Riccardo F. Esposito, “Segnocinema”, novembre 1984


Finito il tempo delle morality plays hammeriane, già a loro volta remake dei classici Universal degli anni Trenta, con i loro eroi faustiani, protagonisti-simbolo (del prodotto Hammer, del genere horror e di un certo modo di concepirlo, ma anche di qualcosa di più che un superficiale brivido di spavento) prigionieri del loro ruolo tanto da far confondere l’attore con il personaggio interpretato [...], l’horror film ha preso ormai una strada diversa.

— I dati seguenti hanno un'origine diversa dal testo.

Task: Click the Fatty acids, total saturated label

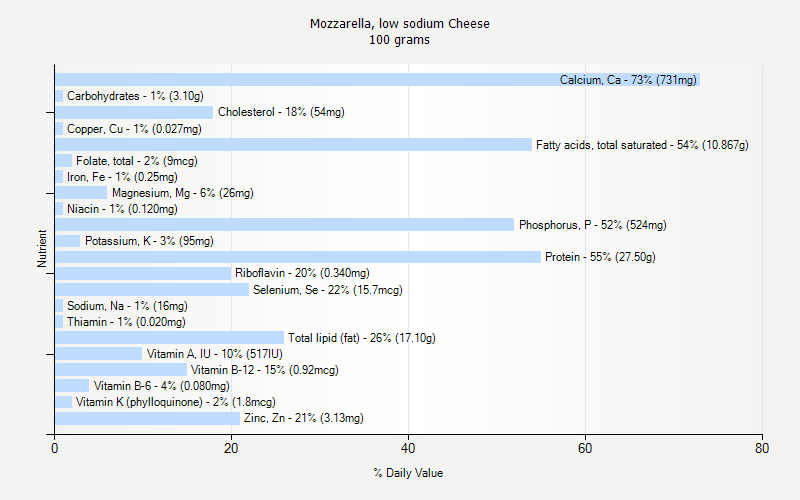Action: point(641,145)
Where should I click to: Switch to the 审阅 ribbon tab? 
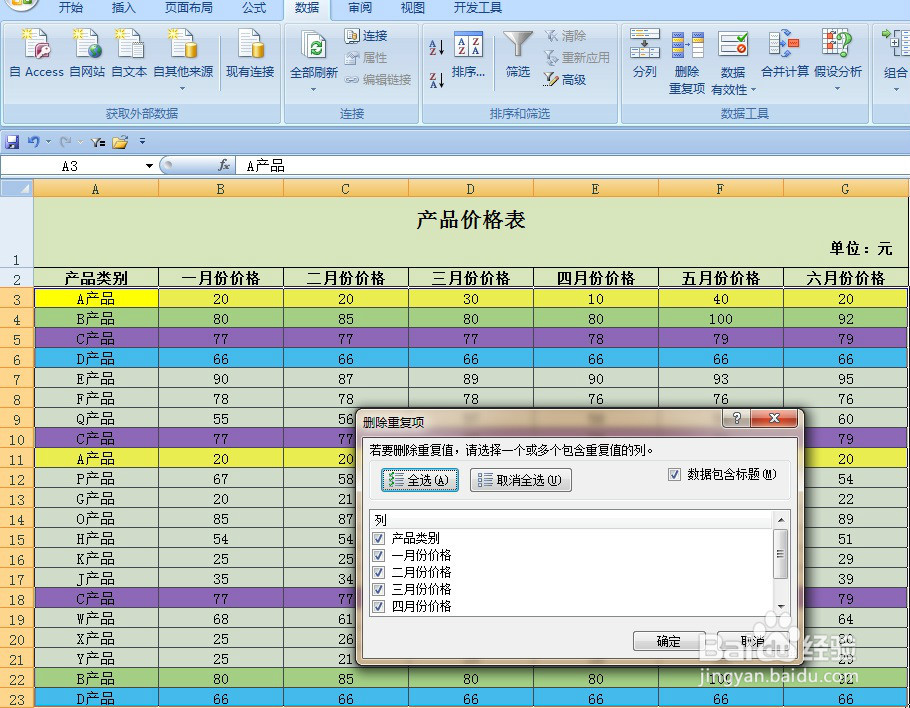click(358, 9)
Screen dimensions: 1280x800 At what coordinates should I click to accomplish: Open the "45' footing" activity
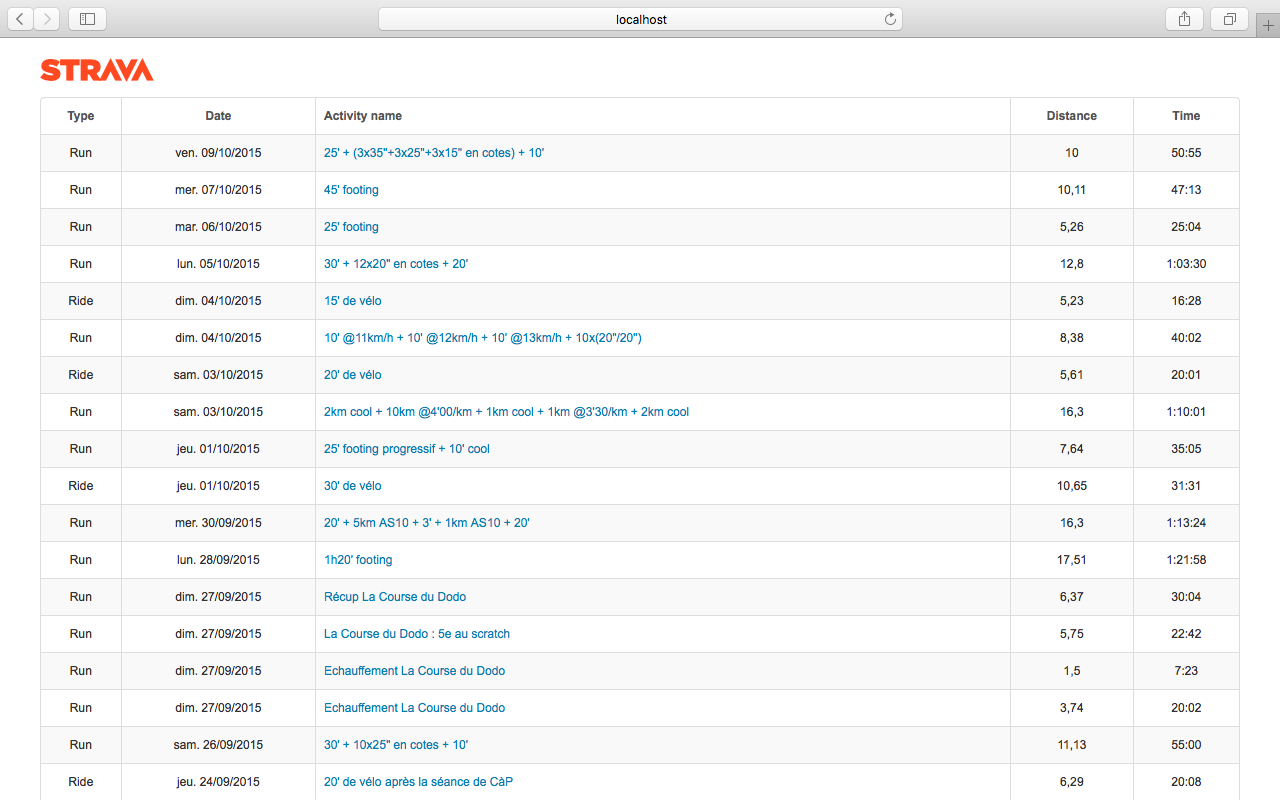[x=351, y=190]
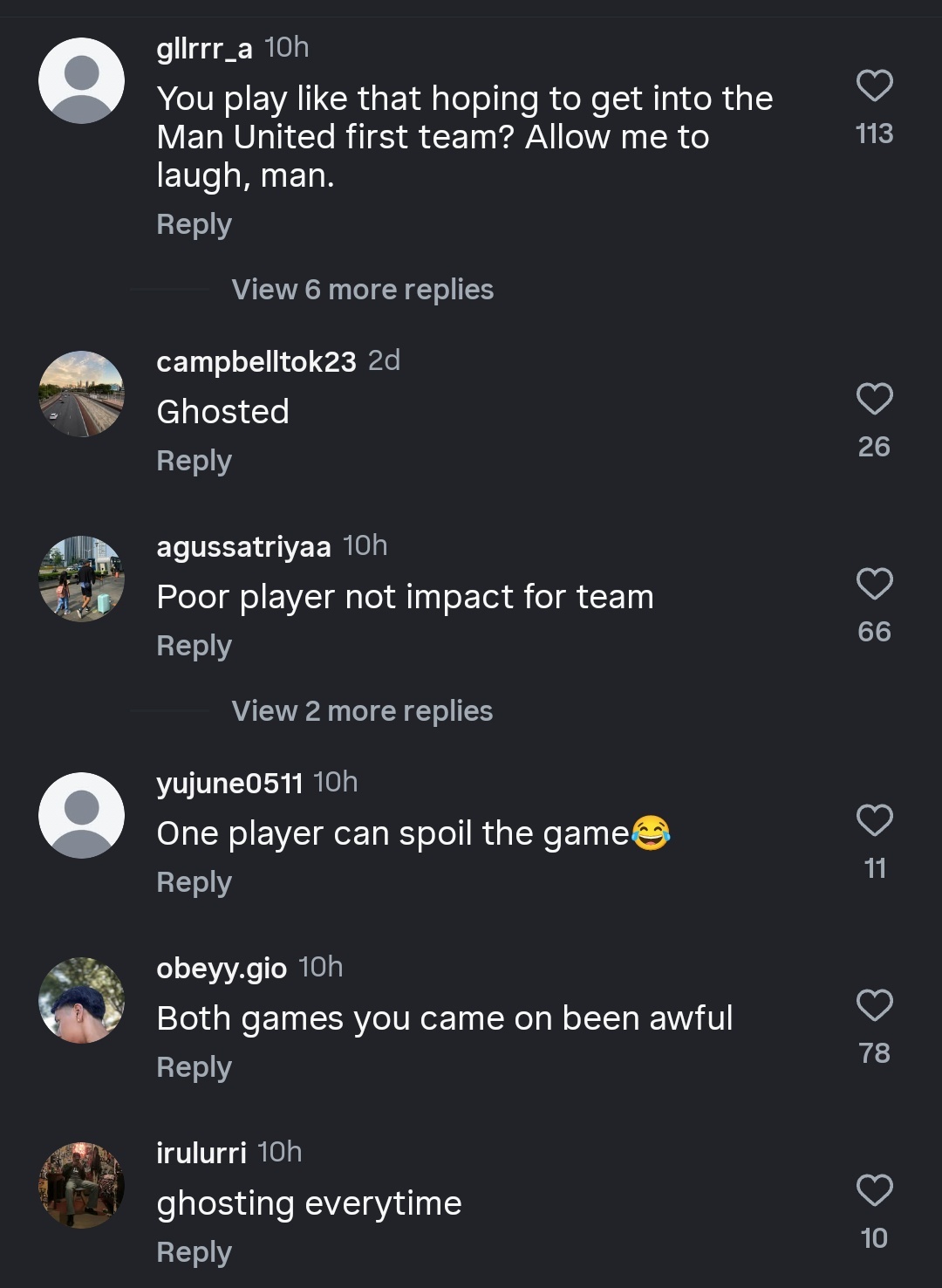
Task: Heart the comment from obeyy.gio
Action: point(874,1005)
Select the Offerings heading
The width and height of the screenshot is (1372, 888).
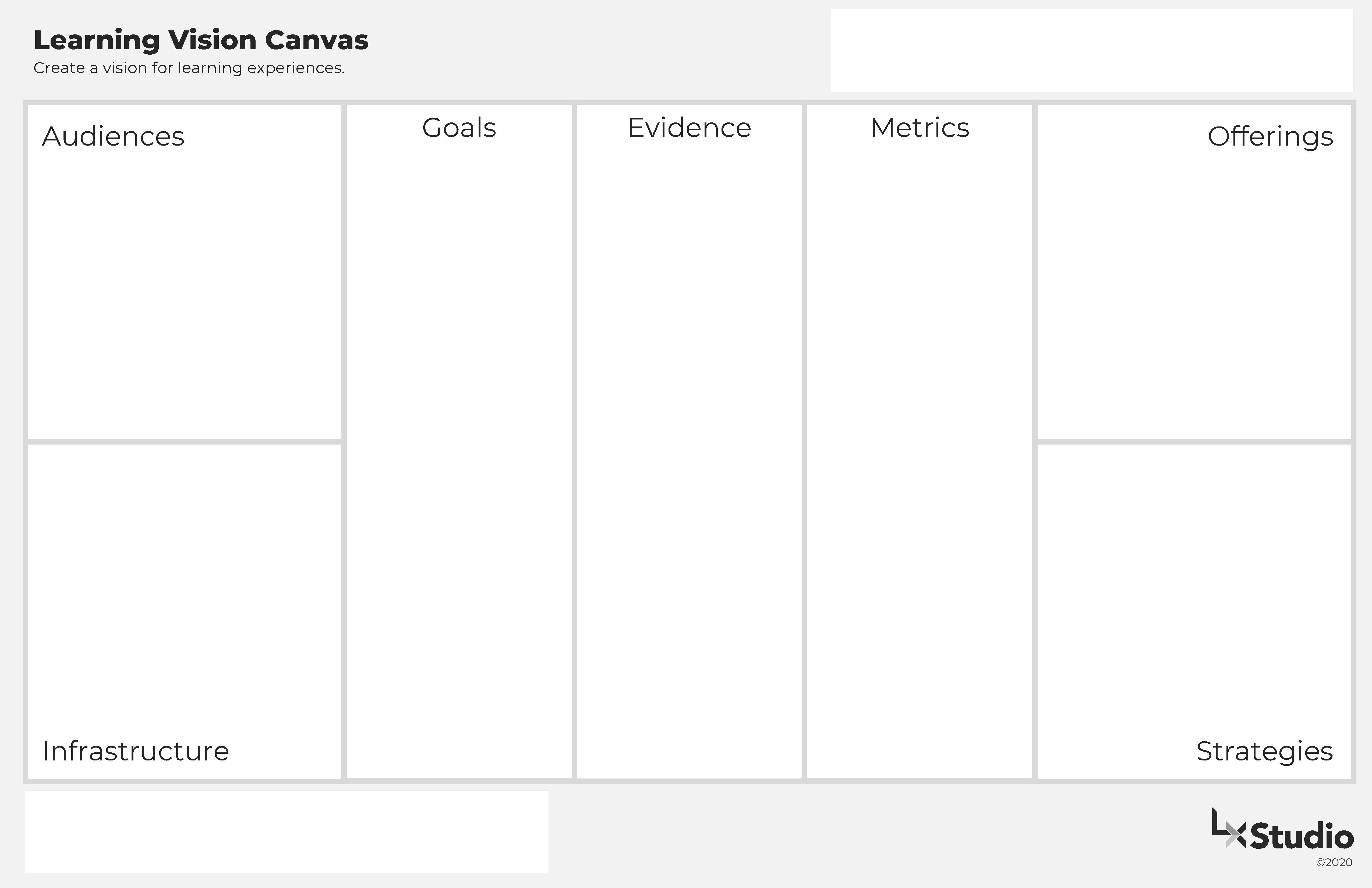1271,137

Non più protagonisti eccezionali, inseriti in vicende altrettanto eccezionali, che erano un po’ l’assoluto Altro da sé rispetto allo spettatore, ma anche un po’ il suo Alter Ego, nascosto e inconfessabile, diventato tuttavia alla lunga prevedibile e, nella sua prevedibilità, involontariamente rassicurante.

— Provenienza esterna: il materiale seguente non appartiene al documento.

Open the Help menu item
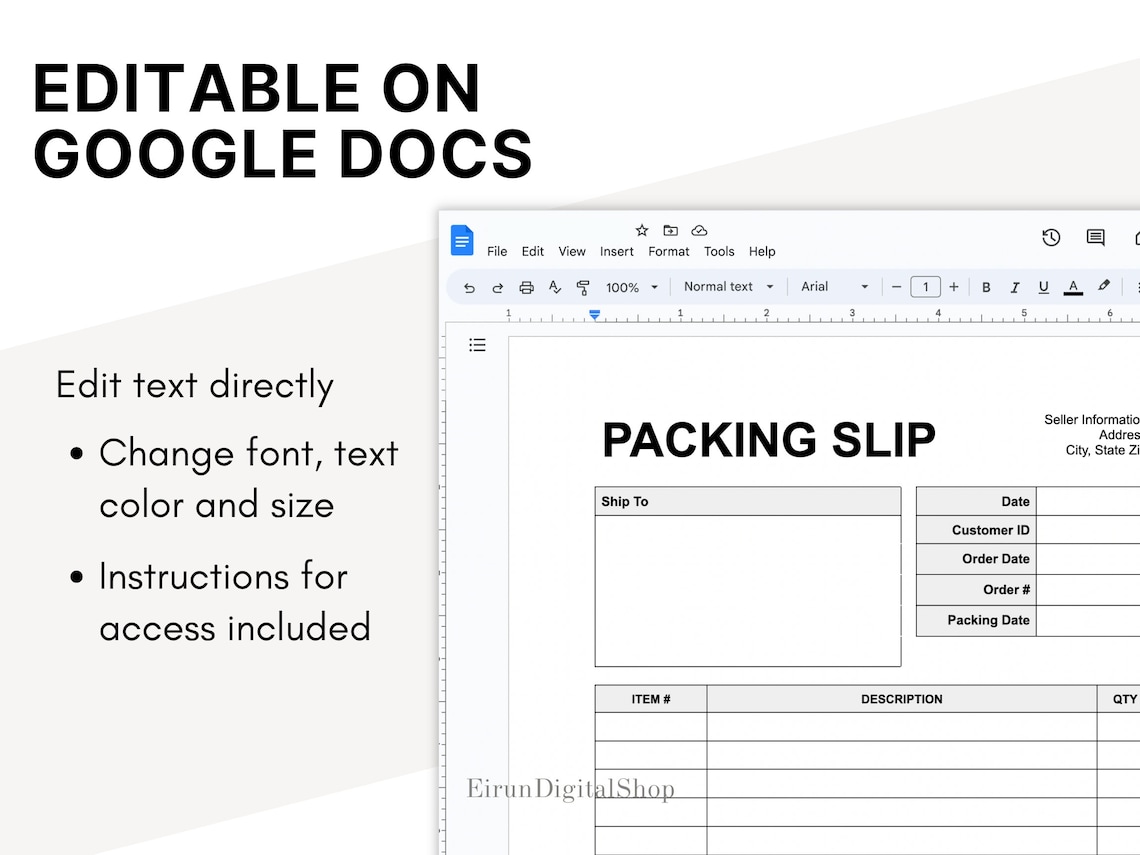 pos(762,251)
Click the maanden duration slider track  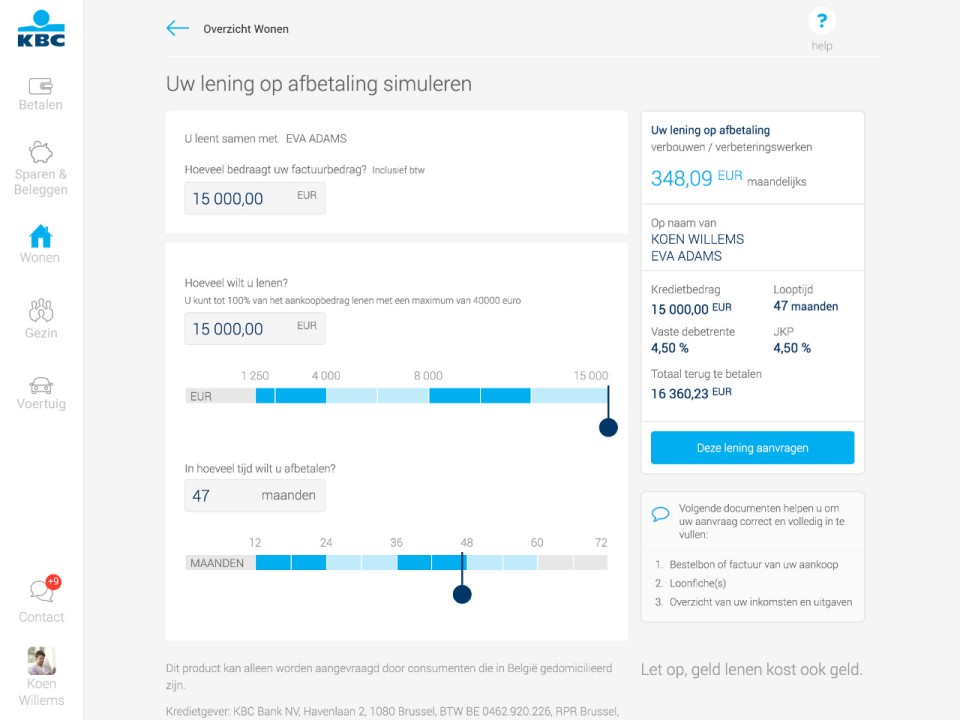pos(394,562)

La distanza che si creava fra spettatore e vicenda rappresentata, distanza spaziale (il solito castello semi-abbandonato), spesso anche temporale, ben compendiata nelle figure dei protagonisti, spesso nobili e comunque estranei ad ogni contesto sociale borghese, ha lasciato il posto ad una approssimazione sempre più accentuata a situazioni, ambienti ed accadimenti più vicini all’esperienza quotidiana dello spettatore.
[...] In Videodrome, la ‘distanza’ è praticamente annullata, la ‘con-fusione’, totale, coinvolge nella stessa misura lo spettatore (tramite la sua perfetta controfigura presente sullo schermo), inteso come fruitore passivo, e l’oggetto della fruizione in una metamorfosi lenta ma inesorabile che è anche un sogno, o più probabilmente un incubo, dal quale è impossibile svegliarsi.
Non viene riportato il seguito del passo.